The trial lawyers for convicted British sex trafficker Ghislaine Maxwell are suing her family for $878,302 in unpaid legal bills.
The Denver-based law firm Haddon, Morgan and Foreman, or HMF, also claim in a civil lawsuit that Maxwell's kin conspired to hide the true wealth of the fallen socialite, who was found guilty in December of recruiting and grooming young women to have sex with financier Jeffrey Epstein.
Named in the lawsuit with Maxwell, who is serving a 20-year sentence in a Florida prison, are her brother Kevin and her estranged husband, Scott Borgerson, according to the 18-page complaint filed in Denver District Court.
"Ms. Maxwell breached the Fee Agreement by failing to pay for services and advanced costs within 30 days of invoicing," the complaint states. "Ms. Maxwell is therefore liable to HMF for the unpaid balance, plus applicable interest and costs of collection."
There was no immediate response to the lawsuit from Kevin Maxwell or Borgerson, and the law firm did not respond to an email seeking comment.
Maxwell, who had previously hired the law firm to represent her in civil cases brought by Epstein victims, retained Haddon, Morgan and Foreman to defend her after she was arrested in July 2020 and accused of helping Epstein recruit and abuse four underage girls, mostly in the 1990s.
Maxwell pleaded not guilty to the six charges and claimed she was being scapegoated because prosecutors could no longer go after Epstein.
Epstein hanged himself in a Manhattan jail in August 2019 while awaiting trial on sex trafficking charges.
Maxwell, who was behind bars throughout her trial, told HMF her brother Kevin “would coordinate the financial aspects of her defense, including paying HMF’s attorneys’ fees and also costs advanced by the firm,” the complaint states.
Early in the case, however, HMF became concerned about “Ms. Maxwell’s willingness and ability to meet her financial obligations," the complaint states. And on Aug. 11, 2020, HMF notified Kevin Maxwell that the firm “could no longer represent” his sister.
Two days later, Kevin Maxwell and HMF reached an agreement in which “he would personally guarantee and agree to maintain a $100,000 balance in the firm’s client trust account at all times,” according to the lawsuit.
But by November 2020, “Ms. Maxwell’s retainer had been exhausted,” according to the complaint.
“To keep HMF from withdrawing, Mr. Maxwell made a handful of sporadic payments,” the complaint states. “Despite his promises, however, he never brought Ms. Maxwell’s account current, let alone refreshed the evergreen retainer.”
In August 2021, after Maxwell's criminal trial was set for December, HMF said it wanted a $1 million retainer.

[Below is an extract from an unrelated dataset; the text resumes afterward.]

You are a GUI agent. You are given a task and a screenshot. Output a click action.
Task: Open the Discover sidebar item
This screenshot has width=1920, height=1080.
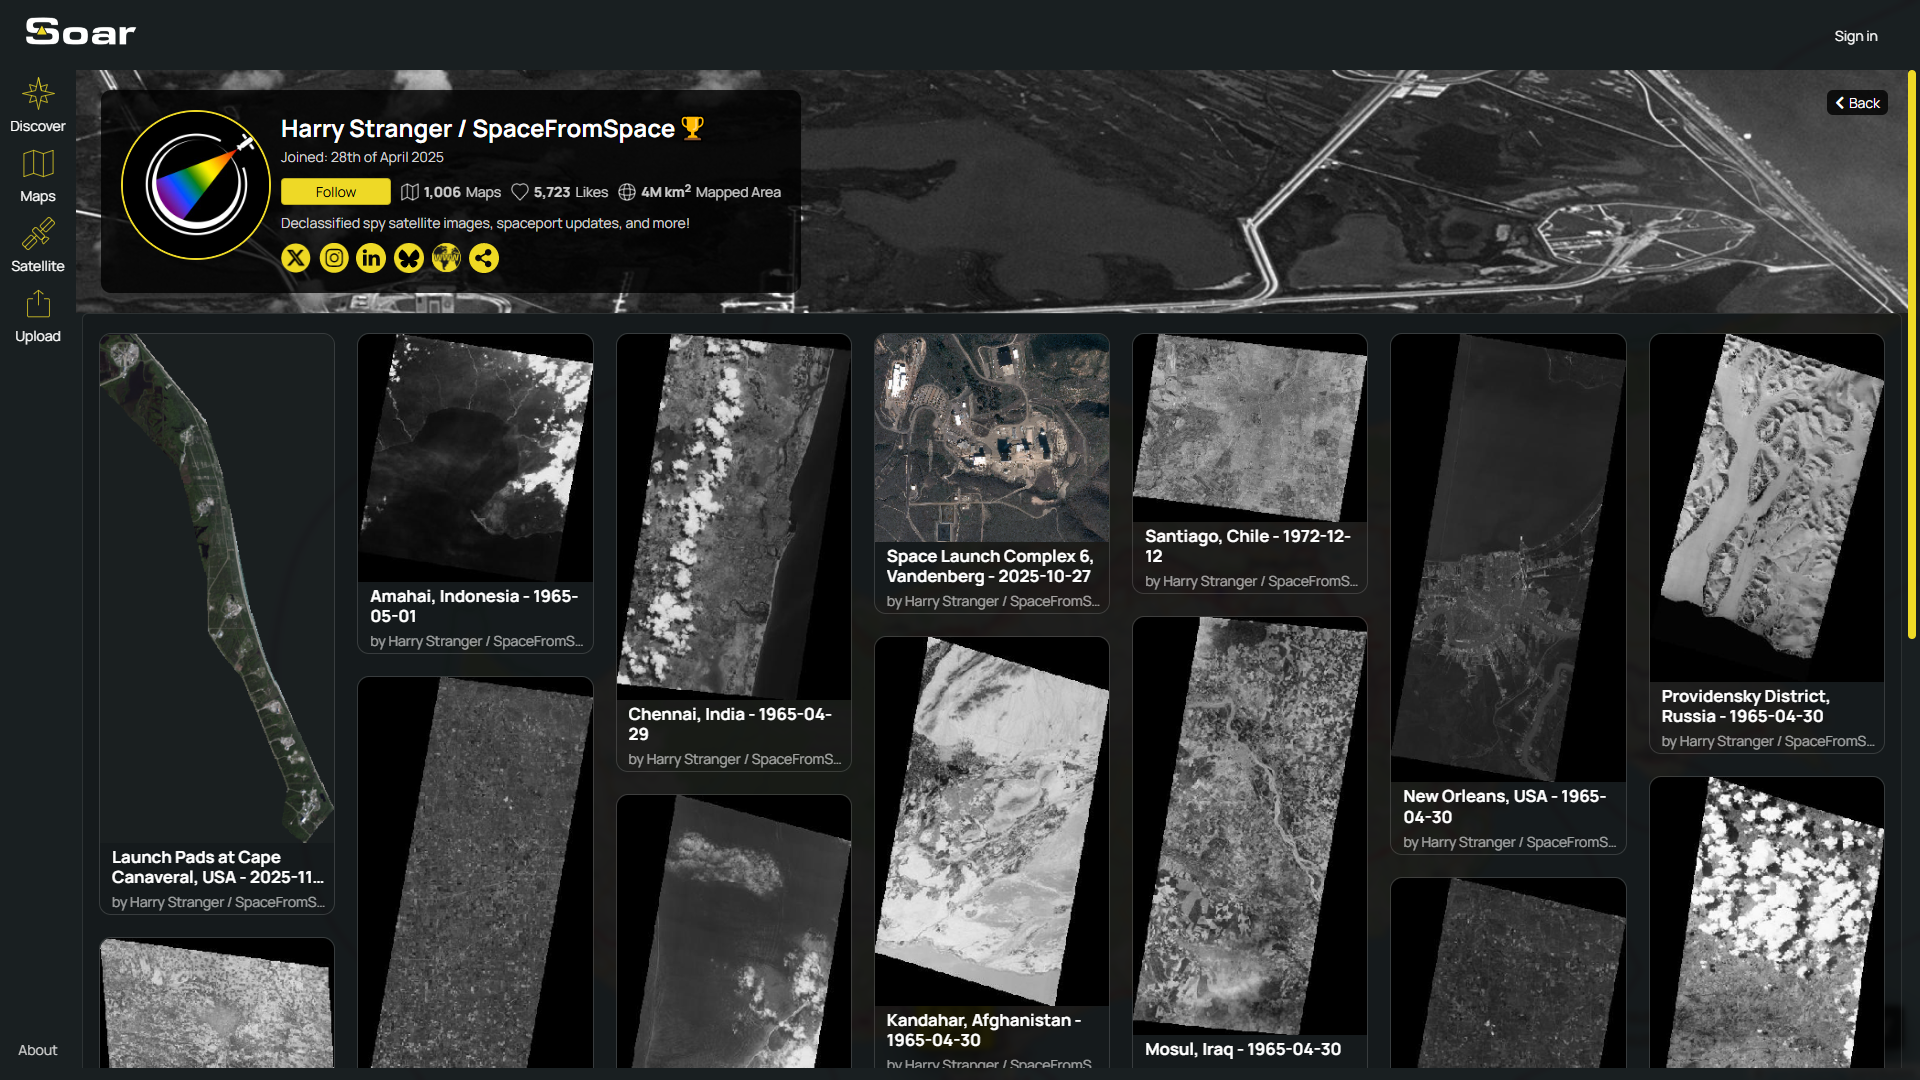[x=38, y=105]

"Mr. Maxwell spent the weeks and days leading up to trial assuring HMF that he was on the verge of obtaining financing on Ms. Maxwell’s properties that would result in more than enough cash to settle the amount owed to HMF and satisfy the retainer," the complaint states.
Ten days after Maxwell's trial got underway, an HMF "shareholder followed up with Mr. Maxwell, asking for an update on the status of the loan and trial retainer."
The complaint says Kevin Maxwell responded by “falsely stating” that the final stages of the drawdown should be “done in the next three or four days,” the complaint states.
Maxwell also told HMF that Borgerson “controlled Ms. Maxwell’s money and was responsible for delaying payments to the firm.”
But by Jan. 3, less than a week after Maxwell had been convicted, the unpaid bill had ballooned to $956,671.
Kevin Maxwell 10 days later paid the law firm $143,500, the complaint states, but nothing more since then.
As of June 27, Maxwell’s unpaid balance was $878,302, not including interest, according to the lawsuit.
Meanwhile, HMF contends that Borgerson tried to prevent creditors from getting their hands on Maxwell's money by buying "several high-end properties including two condominiums in Boston" and two estates, one of them in Bradford, Massachusetts.
"Each of these properties were acquired with Ms. Maxwell’s assets, either directly or through a trust, in an effort to shield them from creditors," the complaint states. "Borgerson repeatedly represented to HMF, through Mr. Maxwell, that the complete equity of each of these properties were available to fund Ms. Maxwell’s defense."
But a month after Maxwell was indicted, HMF said in the complaint, Borgerson transferred ownership of one of the Boston condos from a trust to himself and sold it for $2.15 million.
And after Maxwell was convicted, Borgerson "listed the Bradford, Massachusetts, estate for $7,295,000, claiming that Ms. Maxwell had no ownership interest in the property," according to the complaint.